The 'Collaborator' Trap: Why You Should Never 'Test' a Friend's Bot

Executive Summary: Social engineering isn't just about fake jobs. It's about fake friendship. This article explores the "Help Me Fix This Bug" scam on Discord and Telegram, where attackers trick developers into cloning malicious repos under the guise of collaboration.

---

---

1. The Setup: "Can You Help Me With This Bug?"

You are in a Discord channel for a popular Web3 library (e.g., Ethers.js or Hardhat). A user sends a DM or posts in general chat:

"Hey dev, I'm building an arbitrage bot but I'm getting a weird gas error on Sepolia testnet. Can you take a look? I'm stuck."

They don't ask for money. They don't ask for your seed phrase. They appeal to your curiosity and your willingness to help.

They send a GitHub link. It looks like a standard hardhat project.

2. The Payload: The "Test" Script

You clone the repo. You check the contracts/ folder. The Solidity code looks fine—maybe a bit messy, but safe.

The scammer says: "Just run the test script, you'll see the error."

You type:

npm install

npx hardhat test

Game Over.

While the test runs and prints a fake "Gas Error" to the console, a background process (hidden in a slightly modified dependency or a test.js file) has already:

1. Scanned your ~/.config folder.
2. Found your browser_data (Chrome/Brave local state).
3. Decrypted your saved passwords and MetaMask vault.
4. Uploaded the bundle to a remote server.

3. The "Game Tester" Variation

Another common variant targets gamers:

"I'm building a Web3 game (like Axie/Pixels) and need beta testers. I'll pay you $100 ETH just to play for 20 mins."

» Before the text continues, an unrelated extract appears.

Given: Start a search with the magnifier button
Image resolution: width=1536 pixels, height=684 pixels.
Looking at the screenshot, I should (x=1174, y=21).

They send you an .exe or a Setup file.

The Scam: The game is real (often a stolen Unity template), but the installer drops a "Clipper" malware.

• Clipper Malware: It monitors your clipboard. When you copy a wallet address to make a transfer, it instantly swaps the address with the hacker's address. You unknowingly send funds to the attacker.

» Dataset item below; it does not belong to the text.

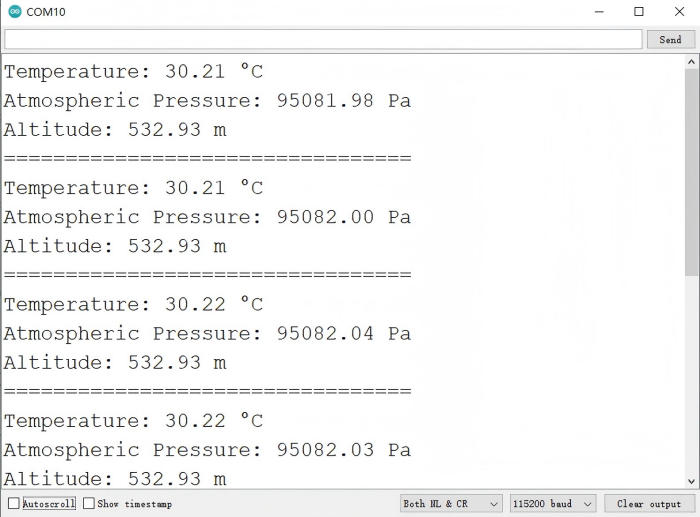Viewport: 700px width, 517px height.
Task: Click the Clear output button
Action: [x=649, y=504]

4. How to Spot the "Collaborator"

• The "Private" Repo: Legitimate open-source help happens on public issues, not private DMs or ZIP files.
• Obfuscated Code: If you see a file in the repo (like lib/utils.js) that is one long line of random characters (var _0x5a1...), delete it immediately.
• The "Urgency" to Run: If they get impatient when you say "I'm reading the code first," block them.

5. Defense Protocol: The Sandbox

Never "help" a stranger on your main machine.

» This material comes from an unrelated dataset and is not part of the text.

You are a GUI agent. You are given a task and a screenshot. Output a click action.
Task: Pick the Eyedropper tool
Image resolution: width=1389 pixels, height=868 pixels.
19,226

1. Use Replit / CodeSandbox: Import their repo into a cloud environment. If it contains malware, it infects the cloud container, not your PC.
2. VM Isolation: As mentioned in our Contagious Interview guide, use a Virtual Machine for any code you didn't write yourself.
3. Audit scripts: Always read package.json scripts before running npm install.

See Also: Beware of "Get Rich Quick" bot tutorials on YouTube. They are often MEV Bot Scams in disguise.

Conclusion

In the open-source world, trust is earned, not given. A "buggy bot" is the oldest trick in the book. If someone needs help, ask them to post a CodeSnippet or a Gist—never clone a stranger's repo.